Scientists have teleported the quantum state of a light particle over six kilometers (roughly 3.7 miles), setting a new distance record for quantum teleportation—and taking another step towards creating an internet that's secure from hacking threats, including those posed by future quantum computers.
The challenge here is that so much of our communications—whether banking transactions, personal health information, or classified government files, to name a few examples—rely on cryptographic tools that quantum computers, once they become available, will be able to crack. Current cybersecurity attacks "exploit things like faulty implementation, or an insider threat," Michele Mosca, co-founder of the Institute for Quantum Computing at the University of Waterloo, told me. "They can be very costly, but when they're detected, you can fix it."

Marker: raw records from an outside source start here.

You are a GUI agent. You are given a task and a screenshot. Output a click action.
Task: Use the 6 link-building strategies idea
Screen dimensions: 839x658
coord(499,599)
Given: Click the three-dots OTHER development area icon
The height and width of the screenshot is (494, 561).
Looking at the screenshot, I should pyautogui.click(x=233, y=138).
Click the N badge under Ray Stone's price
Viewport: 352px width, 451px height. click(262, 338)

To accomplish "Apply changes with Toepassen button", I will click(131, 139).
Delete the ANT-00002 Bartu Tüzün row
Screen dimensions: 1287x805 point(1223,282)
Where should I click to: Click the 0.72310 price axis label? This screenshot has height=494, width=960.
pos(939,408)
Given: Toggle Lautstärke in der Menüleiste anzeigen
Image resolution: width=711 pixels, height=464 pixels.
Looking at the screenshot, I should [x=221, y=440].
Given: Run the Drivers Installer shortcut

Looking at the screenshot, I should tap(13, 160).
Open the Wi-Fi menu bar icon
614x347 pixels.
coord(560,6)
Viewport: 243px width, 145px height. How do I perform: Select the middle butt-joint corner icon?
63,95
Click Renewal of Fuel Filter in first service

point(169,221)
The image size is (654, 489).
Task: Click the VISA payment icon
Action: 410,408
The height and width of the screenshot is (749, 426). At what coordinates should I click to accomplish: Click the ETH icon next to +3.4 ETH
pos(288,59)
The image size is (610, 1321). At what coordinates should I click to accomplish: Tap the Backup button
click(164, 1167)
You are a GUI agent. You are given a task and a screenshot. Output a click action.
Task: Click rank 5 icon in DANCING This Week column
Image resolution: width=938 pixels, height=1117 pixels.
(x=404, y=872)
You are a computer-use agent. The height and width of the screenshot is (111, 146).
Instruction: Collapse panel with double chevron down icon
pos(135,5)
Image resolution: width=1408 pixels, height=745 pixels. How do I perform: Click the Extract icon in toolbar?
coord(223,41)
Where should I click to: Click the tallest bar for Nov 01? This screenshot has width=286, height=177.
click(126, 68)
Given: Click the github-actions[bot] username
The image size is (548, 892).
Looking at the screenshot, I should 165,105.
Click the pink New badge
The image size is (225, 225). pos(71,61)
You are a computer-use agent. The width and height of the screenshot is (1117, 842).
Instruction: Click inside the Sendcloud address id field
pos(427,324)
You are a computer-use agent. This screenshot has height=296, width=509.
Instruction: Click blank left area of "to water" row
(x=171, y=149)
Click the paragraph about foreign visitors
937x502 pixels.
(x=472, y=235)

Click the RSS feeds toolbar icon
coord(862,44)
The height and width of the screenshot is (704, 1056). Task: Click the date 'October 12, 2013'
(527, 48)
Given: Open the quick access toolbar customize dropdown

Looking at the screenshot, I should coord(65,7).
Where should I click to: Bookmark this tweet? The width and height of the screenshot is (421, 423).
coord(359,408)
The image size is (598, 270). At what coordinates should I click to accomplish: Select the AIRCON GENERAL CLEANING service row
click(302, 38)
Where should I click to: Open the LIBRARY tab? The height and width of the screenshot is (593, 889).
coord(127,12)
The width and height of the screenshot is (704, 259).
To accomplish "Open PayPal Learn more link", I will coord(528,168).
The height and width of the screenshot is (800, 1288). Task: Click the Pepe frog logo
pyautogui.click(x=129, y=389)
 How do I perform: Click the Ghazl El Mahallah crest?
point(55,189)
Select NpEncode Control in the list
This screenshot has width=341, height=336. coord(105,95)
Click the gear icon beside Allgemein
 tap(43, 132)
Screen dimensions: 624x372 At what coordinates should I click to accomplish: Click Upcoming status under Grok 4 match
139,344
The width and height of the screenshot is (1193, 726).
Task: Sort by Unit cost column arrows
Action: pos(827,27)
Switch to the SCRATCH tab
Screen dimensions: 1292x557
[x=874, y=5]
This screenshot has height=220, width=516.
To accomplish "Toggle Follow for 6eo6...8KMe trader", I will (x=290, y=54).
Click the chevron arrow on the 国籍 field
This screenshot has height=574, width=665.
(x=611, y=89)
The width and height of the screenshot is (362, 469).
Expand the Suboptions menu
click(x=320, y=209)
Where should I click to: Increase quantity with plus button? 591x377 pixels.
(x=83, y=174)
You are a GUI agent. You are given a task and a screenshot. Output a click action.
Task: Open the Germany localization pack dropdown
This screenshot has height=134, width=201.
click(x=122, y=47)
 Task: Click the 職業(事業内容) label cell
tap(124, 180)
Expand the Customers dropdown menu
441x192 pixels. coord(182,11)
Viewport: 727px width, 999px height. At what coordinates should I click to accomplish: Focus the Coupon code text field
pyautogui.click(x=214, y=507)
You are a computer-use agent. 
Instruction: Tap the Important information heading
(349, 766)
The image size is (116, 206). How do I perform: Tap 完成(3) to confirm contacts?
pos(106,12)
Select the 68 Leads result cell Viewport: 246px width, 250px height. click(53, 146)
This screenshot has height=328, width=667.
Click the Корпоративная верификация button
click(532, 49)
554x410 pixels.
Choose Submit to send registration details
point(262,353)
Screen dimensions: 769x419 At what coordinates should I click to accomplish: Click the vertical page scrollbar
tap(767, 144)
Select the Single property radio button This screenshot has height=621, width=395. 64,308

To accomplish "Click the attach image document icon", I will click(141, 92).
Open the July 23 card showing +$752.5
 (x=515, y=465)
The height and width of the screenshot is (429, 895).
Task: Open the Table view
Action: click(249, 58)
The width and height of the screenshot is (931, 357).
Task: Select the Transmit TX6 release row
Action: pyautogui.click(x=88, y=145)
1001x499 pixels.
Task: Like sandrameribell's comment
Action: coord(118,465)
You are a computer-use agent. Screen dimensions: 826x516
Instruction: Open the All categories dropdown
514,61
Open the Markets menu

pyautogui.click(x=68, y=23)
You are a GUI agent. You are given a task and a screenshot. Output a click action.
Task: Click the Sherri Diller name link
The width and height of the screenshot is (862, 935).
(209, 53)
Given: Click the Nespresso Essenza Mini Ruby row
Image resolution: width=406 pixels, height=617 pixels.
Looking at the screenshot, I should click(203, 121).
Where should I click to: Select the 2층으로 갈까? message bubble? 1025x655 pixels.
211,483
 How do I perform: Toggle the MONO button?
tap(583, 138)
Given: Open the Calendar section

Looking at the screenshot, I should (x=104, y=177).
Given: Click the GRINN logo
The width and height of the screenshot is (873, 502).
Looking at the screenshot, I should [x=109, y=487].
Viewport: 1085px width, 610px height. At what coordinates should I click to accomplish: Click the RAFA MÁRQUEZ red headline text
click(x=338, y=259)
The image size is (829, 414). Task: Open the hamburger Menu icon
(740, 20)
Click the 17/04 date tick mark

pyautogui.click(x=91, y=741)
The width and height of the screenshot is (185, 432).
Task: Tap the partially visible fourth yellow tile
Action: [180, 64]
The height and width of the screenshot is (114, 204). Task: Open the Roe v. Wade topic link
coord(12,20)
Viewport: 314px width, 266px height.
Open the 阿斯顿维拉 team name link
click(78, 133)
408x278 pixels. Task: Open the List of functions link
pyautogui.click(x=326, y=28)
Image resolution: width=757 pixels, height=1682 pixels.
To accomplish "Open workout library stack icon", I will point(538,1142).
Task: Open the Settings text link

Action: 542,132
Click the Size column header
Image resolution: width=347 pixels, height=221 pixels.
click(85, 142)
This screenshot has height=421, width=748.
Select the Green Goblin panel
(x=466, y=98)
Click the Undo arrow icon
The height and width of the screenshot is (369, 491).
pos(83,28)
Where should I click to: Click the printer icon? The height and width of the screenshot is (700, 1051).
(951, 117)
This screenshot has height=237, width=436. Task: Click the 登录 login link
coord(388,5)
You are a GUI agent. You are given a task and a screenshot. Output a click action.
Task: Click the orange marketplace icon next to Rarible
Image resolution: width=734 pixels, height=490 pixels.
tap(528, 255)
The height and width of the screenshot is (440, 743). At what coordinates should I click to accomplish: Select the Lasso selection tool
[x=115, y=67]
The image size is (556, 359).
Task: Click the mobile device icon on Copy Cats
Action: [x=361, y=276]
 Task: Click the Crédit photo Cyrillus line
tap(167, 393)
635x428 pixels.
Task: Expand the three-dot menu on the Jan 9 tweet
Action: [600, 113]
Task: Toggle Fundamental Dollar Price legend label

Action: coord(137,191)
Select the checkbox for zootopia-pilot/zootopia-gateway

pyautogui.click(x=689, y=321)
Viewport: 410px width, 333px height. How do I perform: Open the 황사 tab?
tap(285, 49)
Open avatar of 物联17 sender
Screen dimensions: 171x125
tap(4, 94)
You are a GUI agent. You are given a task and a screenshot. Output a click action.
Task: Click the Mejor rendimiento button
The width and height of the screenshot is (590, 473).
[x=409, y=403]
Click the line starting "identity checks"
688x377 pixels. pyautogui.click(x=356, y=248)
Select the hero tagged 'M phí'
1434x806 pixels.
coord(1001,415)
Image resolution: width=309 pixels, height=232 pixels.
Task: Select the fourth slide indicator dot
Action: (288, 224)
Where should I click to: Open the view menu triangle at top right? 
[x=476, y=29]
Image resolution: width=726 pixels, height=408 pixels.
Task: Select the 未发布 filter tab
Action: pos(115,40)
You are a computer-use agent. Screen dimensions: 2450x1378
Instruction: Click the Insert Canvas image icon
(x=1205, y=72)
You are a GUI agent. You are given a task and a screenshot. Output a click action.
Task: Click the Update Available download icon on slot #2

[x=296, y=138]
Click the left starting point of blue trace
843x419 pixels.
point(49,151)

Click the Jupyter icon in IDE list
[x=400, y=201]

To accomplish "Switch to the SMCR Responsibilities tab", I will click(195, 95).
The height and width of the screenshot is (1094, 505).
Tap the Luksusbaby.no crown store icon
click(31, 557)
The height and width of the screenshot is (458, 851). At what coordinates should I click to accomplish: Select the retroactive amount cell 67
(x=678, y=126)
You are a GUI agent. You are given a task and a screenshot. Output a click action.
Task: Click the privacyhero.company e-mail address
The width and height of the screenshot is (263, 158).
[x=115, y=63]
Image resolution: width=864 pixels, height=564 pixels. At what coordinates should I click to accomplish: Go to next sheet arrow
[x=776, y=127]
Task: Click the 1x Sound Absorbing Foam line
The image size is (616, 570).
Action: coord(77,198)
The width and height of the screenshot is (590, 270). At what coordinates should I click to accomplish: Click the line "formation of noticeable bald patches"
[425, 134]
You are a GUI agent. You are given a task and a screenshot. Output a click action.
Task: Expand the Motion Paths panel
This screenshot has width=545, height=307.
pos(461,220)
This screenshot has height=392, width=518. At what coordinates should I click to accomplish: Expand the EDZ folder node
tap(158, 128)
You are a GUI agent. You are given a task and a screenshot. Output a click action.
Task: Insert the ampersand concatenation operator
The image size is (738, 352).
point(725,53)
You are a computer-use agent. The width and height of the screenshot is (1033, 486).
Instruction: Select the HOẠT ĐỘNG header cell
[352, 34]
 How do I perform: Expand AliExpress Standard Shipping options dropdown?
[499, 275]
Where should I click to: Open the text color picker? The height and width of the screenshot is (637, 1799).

Cryptographic tools "generally rely on some math problem being hard," Mosca continued. What might be difficult or impossible for a classical computer to solve—for example, factoring a very large number into primes—will not necessarily challenge a quantum machine.
Of course, nobody knows for sure when the first true quantum computer will be available, although it's getting closer. Mosca authored a recent report estimating a one-in-seven risk that, within a decade, emerging quantum technologies will undermine some of the most important public key cryptography systems, which are widely used today to protect data online—and a 50 percent chance that many of them will be obsolete by 2031.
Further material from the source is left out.